The reason for this blog is to help get specific dogs adopted from TAS but equally important is to try to normalize the idea of shelter dogs being just as good and just as desirable as any other dogs including those which are regularly merchandised by backyard breeders, puppy millers and those few remaining pet store owners who still feel a need to sell live animals. The single greatest stigma shelter animals still face is the belief that shelter animals are substandard animals. Anyone who has had enough experience with shelter animals knows this is untrue but the general public hasn't had the same experiences you've had. They see a nice dog photo in a glossy magazine and too many of them would never think of associating that dog with a dog from a shelter. After all, no one abandons perfectly good dogs, right? Unfortunately, as we all know, perfectly good dogs are abandoned all the time.

The public still too often associates shelter dogs with images of beat up, sick, dirty, severely traumatized animals and while we definitely sometimes see victims such as these, they are certainly not the majority and, regardless, even the most abused animals can very often be saved and made whole again.

Pound Dogs sometimes discusses the sad histories some of the dogs have suffered. For the most part, though, it tries to present the dogs not as victims but as great potential family members. The goal is to raise the profiles of animals in adoption centers so that a potential pet owner sees them as the best choice, not just as the charity choice.

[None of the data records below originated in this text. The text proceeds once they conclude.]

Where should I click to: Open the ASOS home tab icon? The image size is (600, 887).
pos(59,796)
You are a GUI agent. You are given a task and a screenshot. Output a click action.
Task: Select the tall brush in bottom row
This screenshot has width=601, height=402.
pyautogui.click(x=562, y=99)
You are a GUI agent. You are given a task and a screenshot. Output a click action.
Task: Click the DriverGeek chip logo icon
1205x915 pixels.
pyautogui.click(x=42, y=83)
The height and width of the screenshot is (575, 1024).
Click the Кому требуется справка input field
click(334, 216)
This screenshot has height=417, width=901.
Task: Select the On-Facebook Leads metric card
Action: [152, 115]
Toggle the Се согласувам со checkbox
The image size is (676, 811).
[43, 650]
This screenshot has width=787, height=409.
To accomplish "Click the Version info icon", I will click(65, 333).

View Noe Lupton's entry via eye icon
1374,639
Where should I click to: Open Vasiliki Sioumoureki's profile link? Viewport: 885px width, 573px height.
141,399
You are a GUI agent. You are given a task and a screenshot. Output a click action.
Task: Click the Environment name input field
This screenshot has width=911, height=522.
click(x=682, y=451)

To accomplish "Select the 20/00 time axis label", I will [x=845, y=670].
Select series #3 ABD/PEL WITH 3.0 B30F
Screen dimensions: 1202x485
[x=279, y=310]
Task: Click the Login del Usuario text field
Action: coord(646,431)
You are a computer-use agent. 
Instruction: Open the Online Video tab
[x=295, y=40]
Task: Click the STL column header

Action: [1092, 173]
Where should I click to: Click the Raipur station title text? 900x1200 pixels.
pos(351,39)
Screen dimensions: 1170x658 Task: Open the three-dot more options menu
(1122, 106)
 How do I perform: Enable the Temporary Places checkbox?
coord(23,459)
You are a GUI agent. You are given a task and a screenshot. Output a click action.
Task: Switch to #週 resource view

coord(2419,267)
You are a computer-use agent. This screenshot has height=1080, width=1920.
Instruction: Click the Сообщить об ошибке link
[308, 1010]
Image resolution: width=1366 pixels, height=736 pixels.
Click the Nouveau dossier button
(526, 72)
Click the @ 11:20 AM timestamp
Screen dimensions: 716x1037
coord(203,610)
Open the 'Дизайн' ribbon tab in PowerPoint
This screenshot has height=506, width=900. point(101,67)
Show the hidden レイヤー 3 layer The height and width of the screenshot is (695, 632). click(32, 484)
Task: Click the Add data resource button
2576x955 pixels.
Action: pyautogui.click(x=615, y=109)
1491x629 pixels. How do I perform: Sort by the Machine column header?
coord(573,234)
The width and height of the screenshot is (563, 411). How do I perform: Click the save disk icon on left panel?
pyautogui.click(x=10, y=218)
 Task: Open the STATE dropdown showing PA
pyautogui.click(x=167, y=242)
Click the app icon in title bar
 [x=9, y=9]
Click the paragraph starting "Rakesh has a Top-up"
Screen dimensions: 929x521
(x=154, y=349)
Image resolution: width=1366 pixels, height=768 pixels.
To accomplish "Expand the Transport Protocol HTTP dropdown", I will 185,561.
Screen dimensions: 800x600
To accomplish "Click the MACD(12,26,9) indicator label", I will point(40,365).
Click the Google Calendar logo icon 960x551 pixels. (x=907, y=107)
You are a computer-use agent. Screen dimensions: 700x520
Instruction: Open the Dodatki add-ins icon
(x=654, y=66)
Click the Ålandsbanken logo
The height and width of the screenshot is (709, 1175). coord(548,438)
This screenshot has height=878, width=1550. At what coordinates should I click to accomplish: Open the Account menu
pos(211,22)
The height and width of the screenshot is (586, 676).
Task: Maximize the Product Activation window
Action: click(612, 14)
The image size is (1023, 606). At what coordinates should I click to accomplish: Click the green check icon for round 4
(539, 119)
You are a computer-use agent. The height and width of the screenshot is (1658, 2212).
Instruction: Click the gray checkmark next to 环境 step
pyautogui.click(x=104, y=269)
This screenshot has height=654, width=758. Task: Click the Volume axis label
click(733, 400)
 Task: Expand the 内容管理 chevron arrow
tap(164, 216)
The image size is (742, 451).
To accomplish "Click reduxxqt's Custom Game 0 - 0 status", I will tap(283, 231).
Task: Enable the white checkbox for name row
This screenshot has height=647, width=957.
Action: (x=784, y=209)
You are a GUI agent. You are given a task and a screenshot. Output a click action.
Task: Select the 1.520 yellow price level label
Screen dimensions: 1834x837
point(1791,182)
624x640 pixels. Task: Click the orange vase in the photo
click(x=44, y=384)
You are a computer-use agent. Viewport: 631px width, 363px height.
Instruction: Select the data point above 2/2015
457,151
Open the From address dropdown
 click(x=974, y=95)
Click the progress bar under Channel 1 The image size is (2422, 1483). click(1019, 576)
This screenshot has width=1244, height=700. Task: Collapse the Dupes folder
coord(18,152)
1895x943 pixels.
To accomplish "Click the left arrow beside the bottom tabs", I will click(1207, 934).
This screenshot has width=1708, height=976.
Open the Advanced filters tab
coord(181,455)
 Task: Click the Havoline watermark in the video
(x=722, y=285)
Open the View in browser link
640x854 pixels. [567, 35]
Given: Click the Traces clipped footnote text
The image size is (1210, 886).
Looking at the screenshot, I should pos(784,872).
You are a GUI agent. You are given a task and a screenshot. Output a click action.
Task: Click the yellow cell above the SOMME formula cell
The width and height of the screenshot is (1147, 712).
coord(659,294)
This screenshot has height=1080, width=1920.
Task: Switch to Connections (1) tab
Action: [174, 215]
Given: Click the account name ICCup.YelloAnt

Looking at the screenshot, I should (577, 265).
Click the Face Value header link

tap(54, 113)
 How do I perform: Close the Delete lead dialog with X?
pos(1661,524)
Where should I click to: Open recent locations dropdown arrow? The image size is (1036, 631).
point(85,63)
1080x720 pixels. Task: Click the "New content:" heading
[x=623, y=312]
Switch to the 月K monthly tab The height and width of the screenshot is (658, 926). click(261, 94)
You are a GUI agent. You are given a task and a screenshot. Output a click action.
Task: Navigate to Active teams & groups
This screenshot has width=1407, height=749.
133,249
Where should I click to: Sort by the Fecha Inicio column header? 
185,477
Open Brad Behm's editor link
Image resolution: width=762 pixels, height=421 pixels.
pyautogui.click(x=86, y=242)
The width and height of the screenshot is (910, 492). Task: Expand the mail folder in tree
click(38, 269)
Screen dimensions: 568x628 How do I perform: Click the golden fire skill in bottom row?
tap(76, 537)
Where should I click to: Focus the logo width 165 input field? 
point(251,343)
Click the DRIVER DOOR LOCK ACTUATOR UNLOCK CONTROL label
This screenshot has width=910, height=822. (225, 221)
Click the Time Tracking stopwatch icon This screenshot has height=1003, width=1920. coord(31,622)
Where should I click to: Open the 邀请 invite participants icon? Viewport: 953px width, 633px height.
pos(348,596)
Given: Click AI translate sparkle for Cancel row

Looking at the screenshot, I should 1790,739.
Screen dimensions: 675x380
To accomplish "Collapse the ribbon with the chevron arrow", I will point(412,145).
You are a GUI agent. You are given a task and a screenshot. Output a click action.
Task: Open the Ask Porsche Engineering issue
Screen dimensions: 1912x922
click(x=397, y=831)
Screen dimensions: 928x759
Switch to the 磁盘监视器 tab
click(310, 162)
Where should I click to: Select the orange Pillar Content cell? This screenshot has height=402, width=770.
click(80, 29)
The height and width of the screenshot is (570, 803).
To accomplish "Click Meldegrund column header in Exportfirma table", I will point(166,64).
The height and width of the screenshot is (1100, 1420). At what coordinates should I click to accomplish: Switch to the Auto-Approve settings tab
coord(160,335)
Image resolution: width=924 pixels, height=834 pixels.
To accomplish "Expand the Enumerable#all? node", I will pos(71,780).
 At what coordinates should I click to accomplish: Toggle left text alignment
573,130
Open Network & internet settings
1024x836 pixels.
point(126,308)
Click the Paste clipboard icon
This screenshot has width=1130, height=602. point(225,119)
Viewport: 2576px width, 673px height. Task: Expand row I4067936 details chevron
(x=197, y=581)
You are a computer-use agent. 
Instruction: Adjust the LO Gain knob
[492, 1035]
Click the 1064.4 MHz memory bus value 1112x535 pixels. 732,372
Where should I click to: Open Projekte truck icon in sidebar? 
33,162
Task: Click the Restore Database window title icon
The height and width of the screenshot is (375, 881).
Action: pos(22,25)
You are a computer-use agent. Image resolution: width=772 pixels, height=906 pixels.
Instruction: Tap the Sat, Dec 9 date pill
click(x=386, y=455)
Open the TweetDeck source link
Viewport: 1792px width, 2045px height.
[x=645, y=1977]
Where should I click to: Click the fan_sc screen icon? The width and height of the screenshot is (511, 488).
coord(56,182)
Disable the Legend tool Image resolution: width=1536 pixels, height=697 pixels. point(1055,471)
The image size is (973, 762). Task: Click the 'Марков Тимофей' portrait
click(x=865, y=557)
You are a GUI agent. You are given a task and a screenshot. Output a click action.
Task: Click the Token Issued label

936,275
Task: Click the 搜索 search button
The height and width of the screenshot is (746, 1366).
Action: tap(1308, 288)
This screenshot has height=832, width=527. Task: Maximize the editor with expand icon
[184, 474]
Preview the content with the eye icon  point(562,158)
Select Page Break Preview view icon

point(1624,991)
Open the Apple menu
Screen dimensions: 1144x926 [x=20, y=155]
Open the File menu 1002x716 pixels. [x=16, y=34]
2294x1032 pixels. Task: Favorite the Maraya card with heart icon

So, here's the favour I'm asking. Whenever you see a dog picture on these pages you think is decent enough, I'd like you to consider sharing it on Facebook or any other social media sites you're using (I know many of you do this already and thank you for that). And when you share it, please mention that the dog in the photo is a shelter dog like so many other shelter dogs waiting for a home. If we can get even five percent of the pet buying public to see shelter dogs differently, to see how beautiful they are and how wonderful they are, and to consider shelter dogs as their first choice for a new family member, we can end the suffering of homeless pets in this country.